Japan had a remarkably stable leadership from the end of World War II until their bubble burst in the 1990s. As the country has stumbled over the last two decades, unable finally to extricate from its slump, it has suffered through a rapid of succession of leaders, several of whom, like Obama, have stirred hopes of renewal and reform, only to create disillusionment and despair within the electorate. From 1950 to 1970, Japan had six prime ministers. It has had 14 from 1990 to the present, and six from 2005 to the present. That kind of political instability is both cause and effect of Japan’s inability to transform its economy and international relations to meet the challenges of a new century.
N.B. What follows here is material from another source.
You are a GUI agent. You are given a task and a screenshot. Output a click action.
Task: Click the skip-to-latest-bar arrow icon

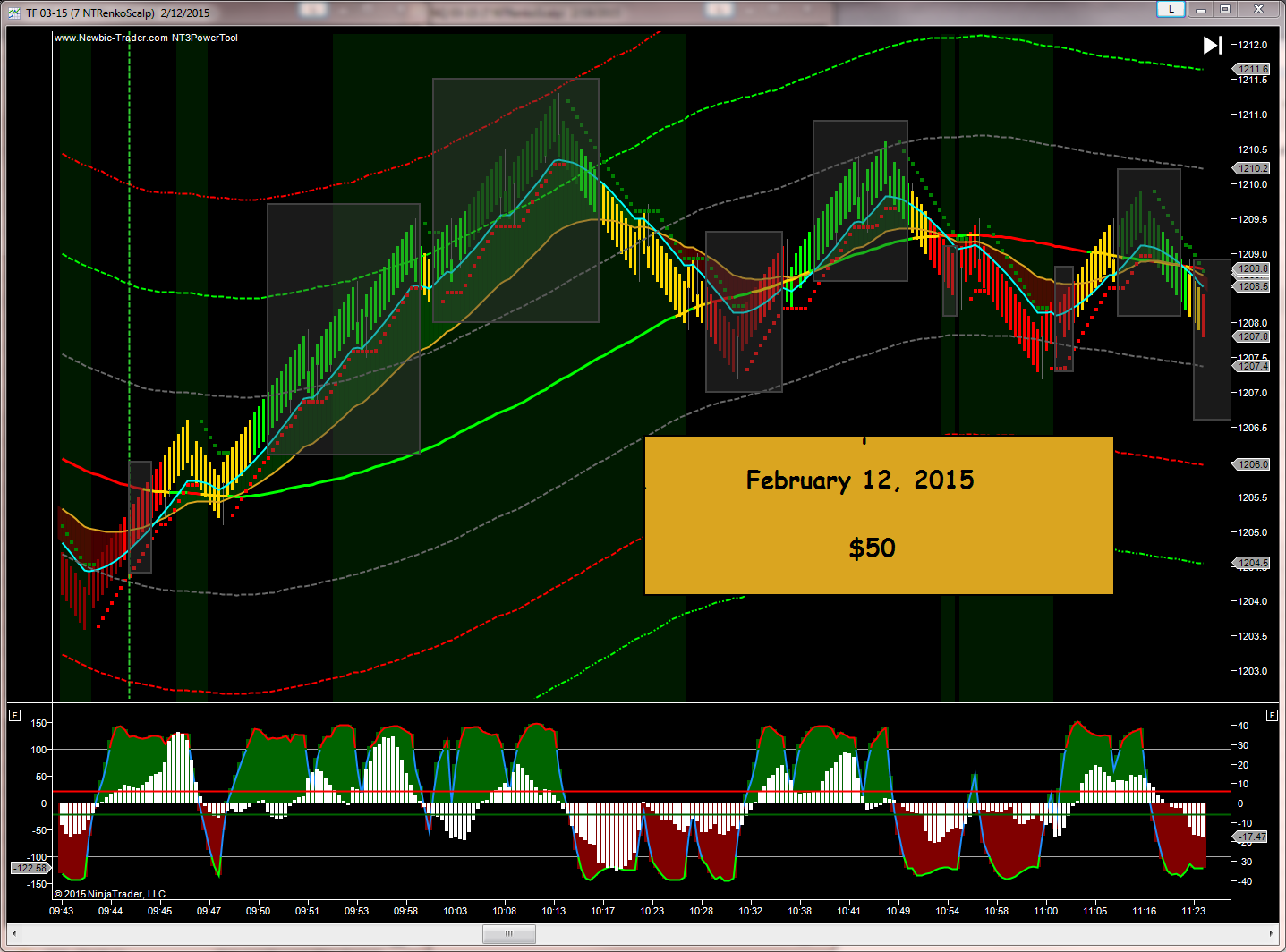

The U.S. does not have a parliamentary system. It has been characterized by long-term political realignments in which one party had been dominant for a decade or more. But the latest realignments have not come to pass. In 2001, Karl Rove believed that George W. Bush had created a new McKinley majority that would endure for decades; and when Obama was elected, many Democrats, including me, thought that he had a chance to create a Roosevelt-like Democratic majority. But instead, like Japan, we’ve had a succession of false dawns, or what Walter Dean Burnham once called an “unstable equilibrium.” That’s not good for party loyalists, but it’s also not good for the country. America needs bold and consistent leadership to get us out of the impasse we are in, but if this election says anything, it’s that we’re not going to get it over the next two or maybe even ten years.